You may know already that the amniotic sac is a closed structure where the foetus develops. It contains a pair of membranes, the inner membrane holds the foetus secure and also contains amniotic fluid. During an amniotomy, the fluid is basically released from the sac to help induce labour.
Why is this done?
You might get an amniotomy (also known as artificial rupture of membranes, or AROM) done for a few reasons. It can be suggested if you’re past your due date, or if you’re in prolonged labour and need to help the process, to check amniotic fluid, or to allow the doctors to place internal monitors so that they can monitor the health of the foetus.
However, this procedure is to be avoided if you’ve have placenta previa (where the baby’s placenta might cover some part of your cervix), if the foetus is in an abnormal position in your uterus, if you have an active herpes infection in your genitalia, or Hepatitis B or C, or if the cervix not yet dilated and if you can’t deliver vaginally for some reason.
You will probably be in the delivery room if this procedure is performed. The doctor might confirm the position of the baby and use an electric foetal monitor. You may be asked to lie down, or also sit up, depending on what the situation requires and the oxygen supply the foetus might need. An amniotomy hook is then carefully inserted into the vagina to break the membrane. If the foetus is not in the correct place for the procedure to be effective, then some pressure might be applied so the foetus can be held in the correct place while the membrane is ruptured.
After the procedure is over, the doctor will make sure to take note of the amniotic fluid and also to check the foetal heartbeat so it can be confirmed that the process hasn’t caused any damage.
What are the risks?
There are several risks to a procedure like an amniotomy.
- Once the membrane has ruptured and the water has broken, there is a risk of infection for the foetus. The mother must then give birth as soon as possible, but this is true even if waters break naturally, as well.
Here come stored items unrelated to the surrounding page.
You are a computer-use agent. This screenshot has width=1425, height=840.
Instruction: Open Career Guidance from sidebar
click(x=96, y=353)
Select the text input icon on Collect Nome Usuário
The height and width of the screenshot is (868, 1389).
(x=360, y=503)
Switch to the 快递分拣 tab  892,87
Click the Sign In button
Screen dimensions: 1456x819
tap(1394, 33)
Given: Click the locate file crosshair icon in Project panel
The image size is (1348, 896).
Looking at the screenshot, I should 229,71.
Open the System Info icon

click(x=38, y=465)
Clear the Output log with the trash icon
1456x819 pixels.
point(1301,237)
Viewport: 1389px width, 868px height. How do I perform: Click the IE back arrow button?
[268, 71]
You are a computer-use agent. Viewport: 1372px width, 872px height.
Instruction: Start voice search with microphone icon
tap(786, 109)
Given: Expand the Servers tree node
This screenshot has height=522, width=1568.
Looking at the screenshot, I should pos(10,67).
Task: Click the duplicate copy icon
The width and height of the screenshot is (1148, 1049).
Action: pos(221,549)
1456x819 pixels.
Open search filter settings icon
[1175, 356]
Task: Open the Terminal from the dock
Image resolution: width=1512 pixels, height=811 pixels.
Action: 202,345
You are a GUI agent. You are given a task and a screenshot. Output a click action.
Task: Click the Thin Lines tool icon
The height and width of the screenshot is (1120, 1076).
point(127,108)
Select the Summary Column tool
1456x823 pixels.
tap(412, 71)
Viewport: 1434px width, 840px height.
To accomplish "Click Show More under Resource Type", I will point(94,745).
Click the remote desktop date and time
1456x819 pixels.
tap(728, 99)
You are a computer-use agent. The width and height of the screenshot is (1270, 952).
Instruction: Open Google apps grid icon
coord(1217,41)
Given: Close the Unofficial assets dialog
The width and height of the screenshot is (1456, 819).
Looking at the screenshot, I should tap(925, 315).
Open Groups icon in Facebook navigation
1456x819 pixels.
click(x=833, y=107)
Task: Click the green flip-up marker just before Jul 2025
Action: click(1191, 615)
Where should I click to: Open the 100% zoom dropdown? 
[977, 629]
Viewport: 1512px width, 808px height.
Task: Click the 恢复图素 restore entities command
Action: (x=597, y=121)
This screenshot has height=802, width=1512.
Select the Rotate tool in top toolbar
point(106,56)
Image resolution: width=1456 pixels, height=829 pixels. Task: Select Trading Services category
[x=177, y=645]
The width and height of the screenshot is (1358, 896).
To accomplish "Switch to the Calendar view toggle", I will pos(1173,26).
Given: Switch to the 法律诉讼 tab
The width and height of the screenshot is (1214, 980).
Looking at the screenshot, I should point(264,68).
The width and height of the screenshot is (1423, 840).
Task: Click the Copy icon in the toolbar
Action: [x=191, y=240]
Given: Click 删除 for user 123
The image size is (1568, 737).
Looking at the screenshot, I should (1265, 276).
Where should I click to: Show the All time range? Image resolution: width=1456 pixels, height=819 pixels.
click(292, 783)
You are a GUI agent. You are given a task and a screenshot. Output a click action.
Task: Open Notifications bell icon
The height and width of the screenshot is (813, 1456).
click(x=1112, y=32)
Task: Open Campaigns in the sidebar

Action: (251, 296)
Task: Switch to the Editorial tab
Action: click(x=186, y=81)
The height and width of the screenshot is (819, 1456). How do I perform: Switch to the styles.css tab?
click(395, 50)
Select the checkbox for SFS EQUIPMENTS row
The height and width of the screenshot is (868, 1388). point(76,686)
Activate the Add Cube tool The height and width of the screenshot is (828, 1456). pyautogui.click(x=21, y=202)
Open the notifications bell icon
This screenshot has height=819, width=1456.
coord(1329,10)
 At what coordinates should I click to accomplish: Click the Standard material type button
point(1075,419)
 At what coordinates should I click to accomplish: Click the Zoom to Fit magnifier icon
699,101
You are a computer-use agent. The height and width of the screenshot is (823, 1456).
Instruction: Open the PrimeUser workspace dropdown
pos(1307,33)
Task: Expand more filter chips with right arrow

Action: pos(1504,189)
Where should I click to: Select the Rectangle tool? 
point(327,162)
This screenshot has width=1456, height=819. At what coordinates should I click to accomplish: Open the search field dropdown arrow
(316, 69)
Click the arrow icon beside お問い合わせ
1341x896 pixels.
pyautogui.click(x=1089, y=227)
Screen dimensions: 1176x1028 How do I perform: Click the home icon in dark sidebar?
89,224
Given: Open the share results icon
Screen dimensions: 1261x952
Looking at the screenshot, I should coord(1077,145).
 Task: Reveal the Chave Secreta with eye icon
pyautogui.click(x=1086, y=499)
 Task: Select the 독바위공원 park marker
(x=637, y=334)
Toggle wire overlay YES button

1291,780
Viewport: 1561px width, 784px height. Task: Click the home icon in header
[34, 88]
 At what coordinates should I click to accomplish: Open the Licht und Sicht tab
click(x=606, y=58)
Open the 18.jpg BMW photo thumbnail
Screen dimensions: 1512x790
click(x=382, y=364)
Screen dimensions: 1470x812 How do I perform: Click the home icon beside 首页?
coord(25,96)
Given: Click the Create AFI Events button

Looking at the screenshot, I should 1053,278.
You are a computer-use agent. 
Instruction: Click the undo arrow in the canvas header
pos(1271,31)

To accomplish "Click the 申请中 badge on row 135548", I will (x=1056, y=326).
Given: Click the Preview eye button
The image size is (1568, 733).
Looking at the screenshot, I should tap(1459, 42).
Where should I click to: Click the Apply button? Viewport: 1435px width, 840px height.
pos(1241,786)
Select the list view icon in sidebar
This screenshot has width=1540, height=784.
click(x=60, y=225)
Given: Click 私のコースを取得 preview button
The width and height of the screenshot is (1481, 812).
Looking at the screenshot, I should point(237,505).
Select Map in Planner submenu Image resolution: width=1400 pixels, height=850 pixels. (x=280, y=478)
- There may be an issue of umbilical cord prolapse. Cord prolapse means that the umbilical cord emerges with the baby, and this can cause oxygen supply issues for the baby, which might lead to some disorders.
- There may be a very small risk of trauma to the foetal scalp, but usually care is taken to prevent this. There may be a risk of foetal blood loss.
Why would I need one?
If you’ve had a healthy pregnancy and everything is going fine, a doctor is not going to recommend an amniotomy out of the blue. Amniotomia aren’t generally elective procedures, unless in specific circumstances. Additionally, you might be wondering whether they actually do help induce labour.
Actually, there isn’t much evidence to support this one way or the other. An amniotomy by itself might not really help to induce labour as immediately as required. It can be performed by taking other drugs along with it which come with their own set of risks. It might in fact increase the risk of having an unplanned C-section.
Doctors are probably more likely to perform an amniotomy if there is some issue with the foetus so that it needs monitoring, or if they need to check the amniotic fluid, or perhaps if you are quite far past your due date. But at the fag end of your pregnancy, it’s unlikely that you will be asked to consent to such a procedure if things are going smoothly.
If your doctor recommends an amniotomy for whatever reason, and you are scared about it, don’t be. Make sure you’ve picked the right hospital and the right doctor. A procedure like an amniotomy always happens in a strictly controlled situation, so that if there’s the slightest chance of any emergency, it can immediately be taken care of.